In Hipólito Acosta’s newest book, Deep in the Shadows, each chapter is a riveting mini-mystery full of felons and malice, countered by bold law enforcement moves. Acosta, now retired, was a key figure in the US Immigration and Naturalization Service for 30 years. While undercover, he “traveled in the backs of trucks and in the trunks of cars with those seeking to enter our country. I had infiltrated human smuggling, as well as narcotics trafficking.” He writes, “I had twice taken down the most notorious counterfeiter who sold false documents to illegals and manufactured U.S. dollars in the millions.”

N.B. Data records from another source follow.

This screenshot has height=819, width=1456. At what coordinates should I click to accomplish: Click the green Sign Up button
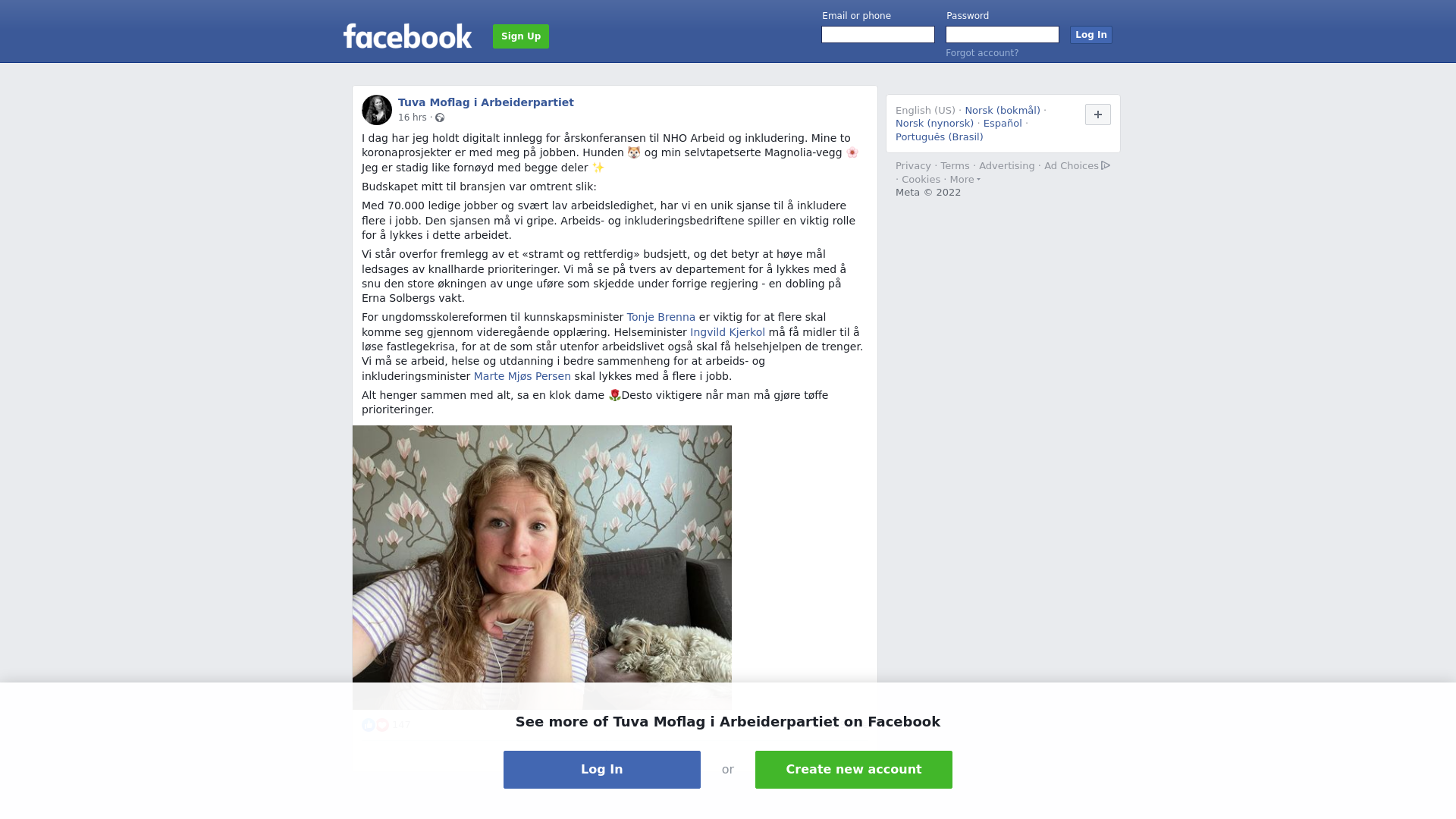pos(521,36)
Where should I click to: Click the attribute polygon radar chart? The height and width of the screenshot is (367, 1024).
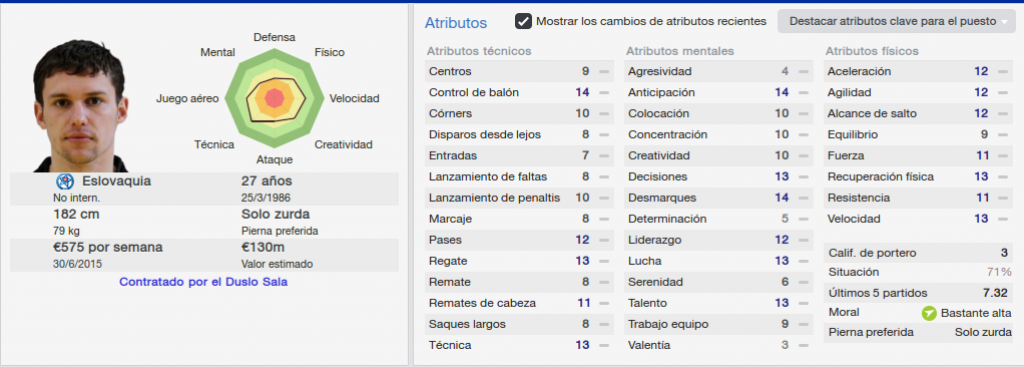pyautogui.click(x=275, y=99)
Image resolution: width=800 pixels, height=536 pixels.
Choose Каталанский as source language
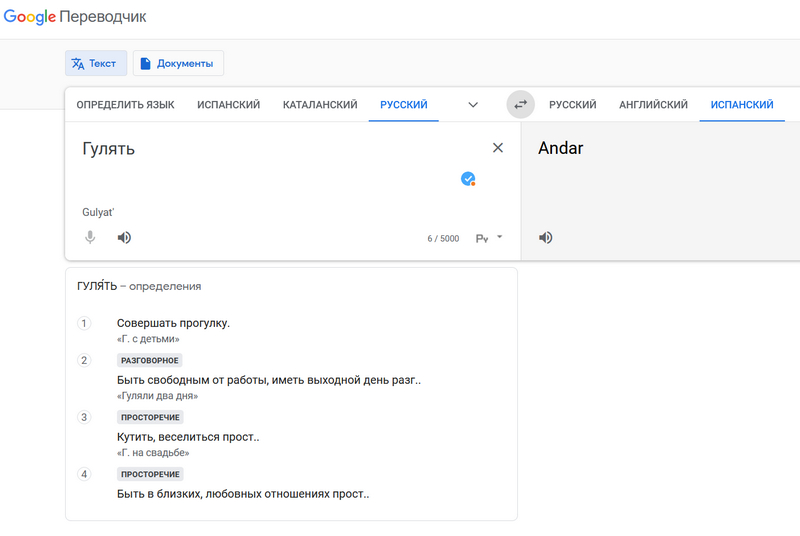320,105
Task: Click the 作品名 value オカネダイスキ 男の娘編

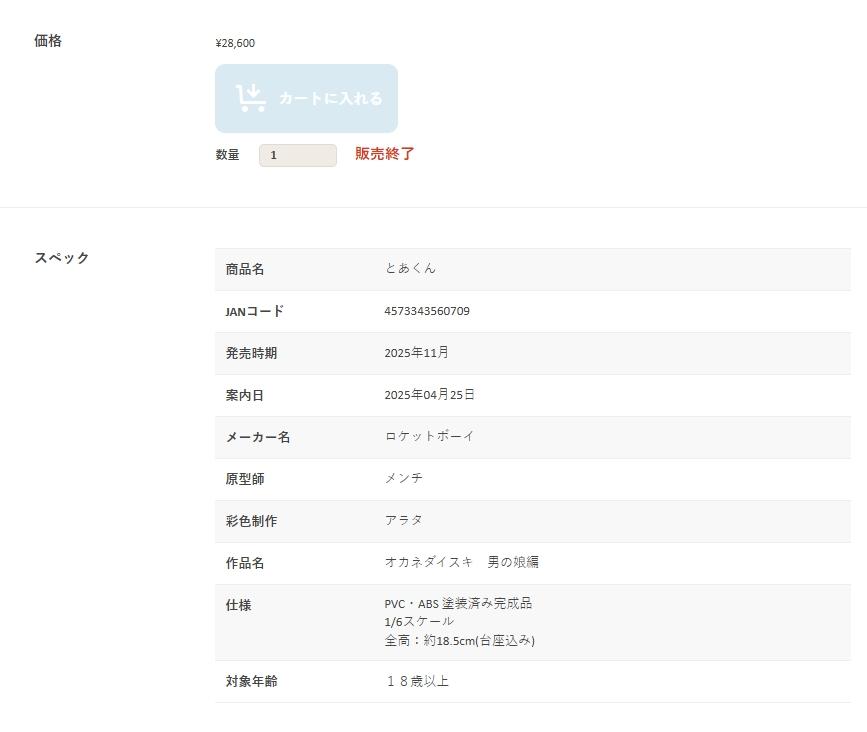Action: pyautogui.click(x=461, y=562)
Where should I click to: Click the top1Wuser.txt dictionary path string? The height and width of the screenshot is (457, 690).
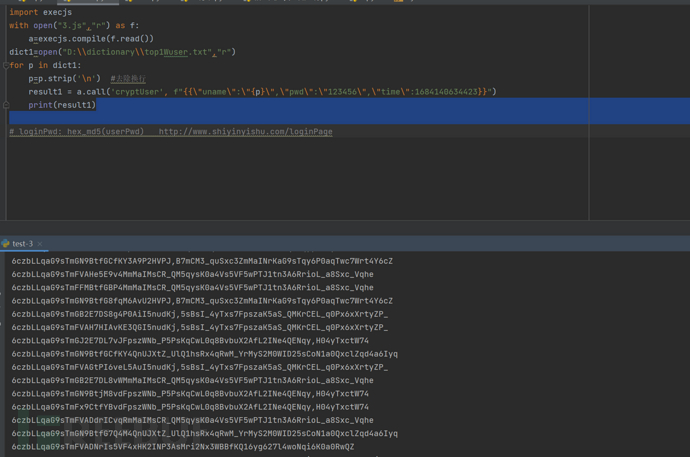139,52
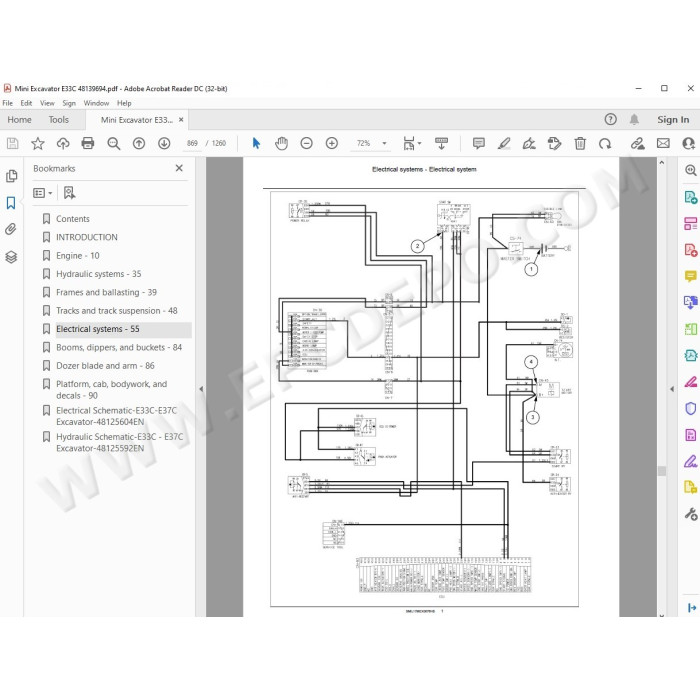Viewport: 700px width, 700px height.
Task: Click the Zoom In plus icon
Action: (x=332, y=143)
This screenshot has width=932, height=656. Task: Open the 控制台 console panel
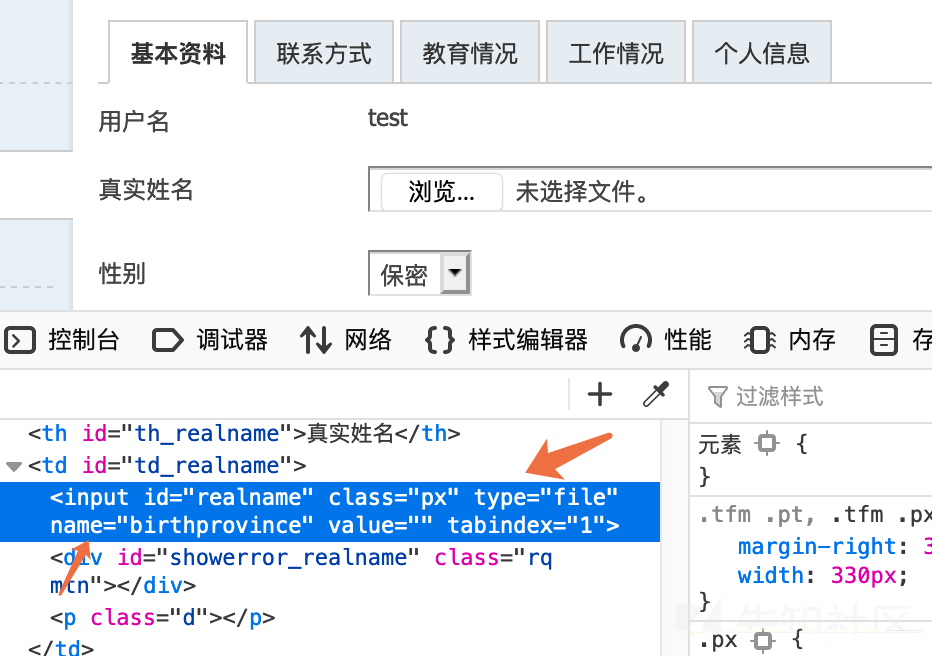[63, 340]
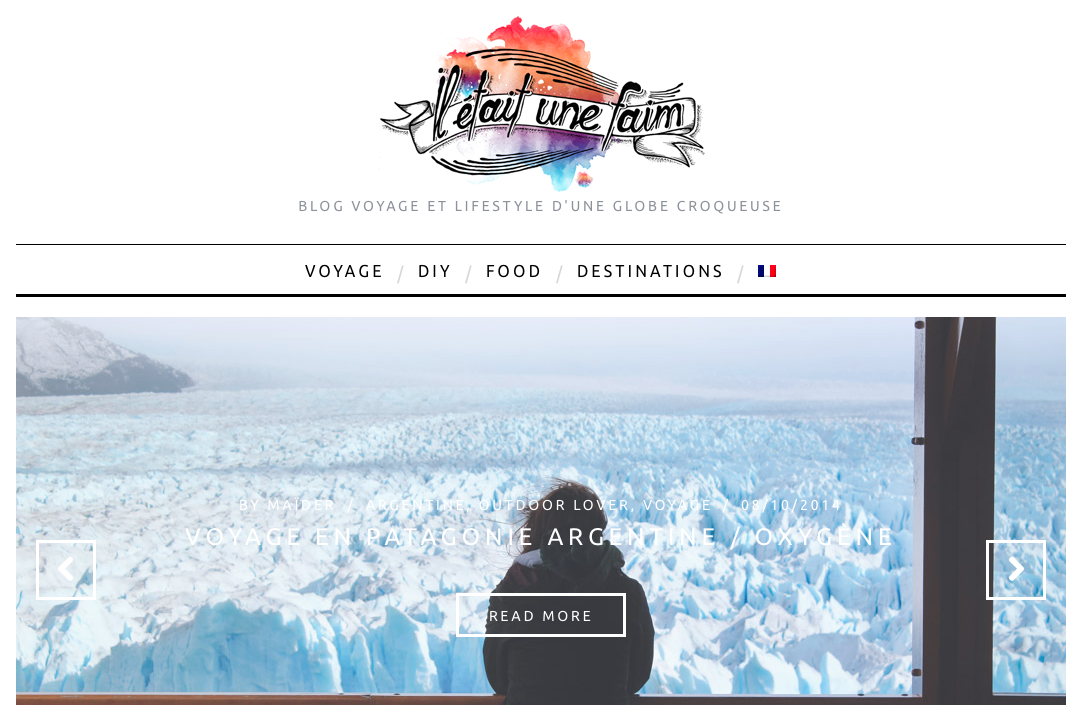1085x705 pixels.
Task: Open the DIY menu item
Action: pyautogui.click(x=435, y=271)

From the beginning of his career, he realized “it was clear to me that I would be locked in a long battle with the criminal organizations running human smuggling operations and catering to the desperate needs of newly arrived undocumented immigrants.” Along the way, “I was accused of foreign espionage by envious fellow agents. I was in fist fights, dragged by a car, stabbed, thrown into a Mexican jail when my cover was blown, and my life was threatened on a regular basis.”
Now married and the father of four, Acosta grew up in Redford, Texas, graduated high school at 15, worked on an oil rig, then served four years in the Navy before joining the U.S. Border Patrol in 1975. There he not only enforced laws but worked to “change the means of enforcement [ . . . ] Bureaucracy-busting became one of my favorite sports, along with teaming up with some great agents to go after the most notorious and challenging smuggling organizations.”
After working on his first human smuggling case, he writes, “That was a game changer for me.” He then took an INS job in Chicago. One assignment involved Nicky Gudiño-Ortega, who ran a document vending enterprise selling phony identity packets. Acosta and his then partner, David García, captured Nicky, who “began a vendetta against me while he was in prison that would span years, cross borders and eventually put me and my family in so much danger that we had to be re-located from Chicago.”
Acosta took a temporary assignment at Ft. McCoy, Wisconsin, a resettlement camp for Cuban refugees, figuring it would be a desk job with regular hours. “How hard could it be?” He soon found out. “I’m sure President Carter meant well, but his announcement [welcoming Cubans into the U.S.] would soon culminate in one of the worst administrative nightmares the INS had ever encountered,” writes Acosta. “Castro rid himself of imprisoned dissidents and criminals in one fell swoop.” While at Ft. McCoy, Acosta and fellow agent George Morones “identified some 1,000 criminals, including 45 who admitted to at least one murder and, in some cases, multiple killings.”
In the human smuggling business, not all the bad guys are guys. Peruvian-born Gloria Canales was a legendary smuggler, Sylvia Hernández and her overnight “stash house” for aliens was targeted, and Santos Rodríguez and her daughter were lured into U.S. custody by the prospect of receiving a prize-winning pig.
One of the important narcotics busts involved lifelong criminal Margarito Flores-Marín. Born in Mexico, he obtained a green card and moved to the Chicago area in 1976. During the transaction, Flores handed over an ounce of heroin. “The size of the sample was odd,” writes Acosta. “Normally only a small amount is provided as a sample for prospective buyers. Clearly, Flores had a large amount of heroin available, but also had no idea what he was doing.” He continues, “As often happens in search and seizure operations, it was somewhat chaotic when we entered Flores’ home to arrest him. Flores was stunned and all he could do was glare, mostly at me [ . . . ].” He received a 15-year sentence.
Acosta never downplays the severity of his former job, but he livens things up with blow-by-blow narrations infused with his personality. For example, while undercover on the Salvador Pineda case, he crashes the smuggling cartel leader’s Mother’s Day celebration and, “Just about the time Pineda had clearly had enough of my friendliness, a mariachi group walked by us.” “How much for a song?” Acosta asks. “Can I sing it myself?” The band played “Las Mañanitas.” “I don’t know if I sounded good or not, but Mrs. Pineda was happy,” he writes.
Deep in the Shadows is full of adventures that draw readers in to see what will happen next. At the same time, it’s an informative and balanced examination of undocumented immigrants, the villains who smuggle people and drugs across borders, and the workings of the Border Patrol and INS.